Cantante nomade, sperimentatrice di suoni, immagini, parole e colori

Cristina Meschia è nata a Verbania nel 1990. Si avvicina alla musica con lo studio del clarinetto all'Ente Musicale di Verbania, poi si appassiona al canto alla scuola di musica Arturo Toscanini di Verbania, Vocal Classes di Luca Jurman e successivamente all'Accademia del Suono di Milano con Paola Folli, Francesco Rapaccioli e Vera Calacoci. Nel 2010 si iscrive al Conservatorio Federico Ghedini di Cuneo dove ha seguito la specializzazione di Pop Music. Dal 2012 affina la tecnica vocale seguendo lezioni di canto posturale dell’insegnante Beatrice Sarti a Bologna. Da segnalare in particolare i lavori svolti con Paul Jeffrey, Aura Rully, Bob Stoloff, Massimo Moriconi, Danila Satragno, Luca Jurman, Riccardo Fioravanti, Riccardo Zegna, Stefano Bagnoli, Patrizia Laquidara, Beatrice Sarti, Francesco Gazzè, Franco Fussi, Fabrizio Spadea, Roberto Olzer, Stefano Zenni.

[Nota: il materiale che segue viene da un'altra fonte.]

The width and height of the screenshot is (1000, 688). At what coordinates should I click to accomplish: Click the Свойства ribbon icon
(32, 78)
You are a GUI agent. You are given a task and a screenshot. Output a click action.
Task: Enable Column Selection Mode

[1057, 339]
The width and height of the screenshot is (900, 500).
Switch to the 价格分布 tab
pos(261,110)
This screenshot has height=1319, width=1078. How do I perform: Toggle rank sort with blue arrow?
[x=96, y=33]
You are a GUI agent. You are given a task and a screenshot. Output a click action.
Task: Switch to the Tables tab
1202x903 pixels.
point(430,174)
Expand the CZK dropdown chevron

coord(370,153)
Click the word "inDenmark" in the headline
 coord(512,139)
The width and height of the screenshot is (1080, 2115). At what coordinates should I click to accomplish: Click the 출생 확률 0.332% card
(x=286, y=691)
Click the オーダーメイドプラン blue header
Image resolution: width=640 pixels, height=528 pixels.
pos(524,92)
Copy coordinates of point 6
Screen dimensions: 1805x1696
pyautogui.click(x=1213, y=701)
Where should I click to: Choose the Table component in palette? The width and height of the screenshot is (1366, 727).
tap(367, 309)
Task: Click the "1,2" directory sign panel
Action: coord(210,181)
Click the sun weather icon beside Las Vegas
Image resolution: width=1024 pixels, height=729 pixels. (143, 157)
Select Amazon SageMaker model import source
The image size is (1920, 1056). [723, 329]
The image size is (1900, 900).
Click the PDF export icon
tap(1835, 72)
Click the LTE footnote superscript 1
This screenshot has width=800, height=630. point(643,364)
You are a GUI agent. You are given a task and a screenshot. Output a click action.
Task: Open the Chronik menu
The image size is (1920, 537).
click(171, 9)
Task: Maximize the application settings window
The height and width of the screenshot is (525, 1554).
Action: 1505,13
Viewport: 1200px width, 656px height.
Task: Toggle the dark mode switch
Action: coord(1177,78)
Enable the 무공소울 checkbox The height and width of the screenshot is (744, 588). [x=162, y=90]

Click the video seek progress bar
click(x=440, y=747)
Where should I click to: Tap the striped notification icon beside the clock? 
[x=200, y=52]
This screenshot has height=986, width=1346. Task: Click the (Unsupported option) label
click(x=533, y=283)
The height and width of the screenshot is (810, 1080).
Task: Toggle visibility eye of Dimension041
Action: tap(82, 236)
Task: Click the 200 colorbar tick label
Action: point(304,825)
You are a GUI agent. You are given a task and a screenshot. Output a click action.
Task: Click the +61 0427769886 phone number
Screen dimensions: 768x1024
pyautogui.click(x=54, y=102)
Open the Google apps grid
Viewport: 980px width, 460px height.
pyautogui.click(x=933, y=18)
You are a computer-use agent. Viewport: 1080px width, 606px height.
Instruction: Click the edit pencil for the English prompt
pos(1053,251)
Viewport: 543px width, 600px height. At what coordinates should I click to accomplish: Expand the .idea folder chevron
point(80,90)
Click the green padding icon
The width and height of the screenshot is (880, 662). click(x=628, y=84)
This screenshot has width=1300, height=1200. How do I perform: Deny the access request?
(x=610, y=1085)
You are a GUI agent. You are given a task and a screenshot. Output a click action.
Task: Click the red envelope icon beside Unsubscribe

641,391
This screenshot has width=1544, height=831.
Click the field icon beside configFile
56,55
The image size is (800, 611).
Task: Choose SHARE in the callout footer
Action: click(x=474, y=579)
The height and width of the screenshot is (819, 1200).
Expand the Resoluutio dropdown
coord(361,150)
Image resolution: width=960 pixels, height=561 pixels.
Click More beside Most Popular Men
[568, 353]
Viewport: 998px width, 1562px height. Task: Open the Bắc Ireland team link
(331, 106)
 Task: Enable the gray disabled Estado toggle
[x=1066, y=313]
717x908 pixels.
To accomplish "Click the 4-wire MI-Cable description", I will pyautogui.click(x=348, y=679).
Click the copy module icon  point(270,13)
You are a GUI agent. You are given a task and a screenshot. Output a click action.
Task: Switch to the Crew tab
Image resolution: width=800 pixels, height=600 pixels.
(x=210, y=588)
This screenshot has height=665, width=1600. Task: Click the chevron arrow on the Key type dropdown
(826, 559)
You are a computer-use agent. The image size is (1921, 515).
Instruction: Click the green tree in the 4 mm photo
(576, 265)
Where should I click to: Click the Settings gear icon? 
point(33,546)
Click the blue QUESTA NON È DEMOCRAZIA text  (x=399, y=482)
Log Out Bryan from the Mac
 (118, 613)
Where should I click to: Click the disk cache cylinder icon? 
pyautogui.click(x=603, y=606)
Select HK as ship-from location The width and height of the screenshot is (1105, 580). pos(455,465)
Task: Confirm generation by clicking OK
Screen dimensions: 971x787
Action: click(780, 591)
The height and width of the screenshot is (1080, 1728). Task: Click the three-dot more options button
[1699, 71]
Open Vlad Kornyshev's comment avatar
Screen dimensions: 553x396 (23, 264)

Nel 2015 è tra i selezionati di Officina delle Arti Pier Paolo Pasolini, laboratorio di alta formazione del teatro, della canzone, delle arti multimediali, grazie al quale ha studiato con Rossana Casale, Tosca Donati, Piero Fabrizi, Ilaria Patassini (Pilar), Gabriella Scalise, Rudy Marra, Joe Barbieri e molti altri e Masterclass con il comitato scientifico composto da: Samuele Bersani, Francesco De Gregori, Carmen Consoli, Niccolò Fabi, Roberto Angelini, Gino Castaldo e Ernesto Assante.
Si è esibita live in teatri, club, biblioteche, collabora con il pittore Gian Luca Lapetina negli spettacoli di Performance Art “Dalle note alla tela"

“Intra” è il nuovo progetto discografico, in uscita in digital download a partire da domani, di Cristina Meschia: un album, tra folk e jazz, tra l’italiano e il dialetto piemontese (“amo le tradizioni e cantare in dialetto mi ha fatto sentire sincera e vera, il dialetto mi ha trasmesso una sensibilità maggiore e inaspettata”, racconta Cristina), che nasce tra i fiumi verbanesi di San Bernardino e di San Giovanni. “Intra” raccoglie dodici tracce in cui la cantautrice piemontese mette in musica e arrangia, insieme a Riccardo Zegna, poesie popolari, canti eseguiti da cori, canti eseguiti nelle osterie e nelle valli del suo territorio (Cristina Meschia è originaria del Verbano Cusio Ossola), attraverso un lungo lavoro di ricerca delle tradizioni storiche, di testimonianze e memorie, di recupero di spartiti e libretti con i vecchi brani.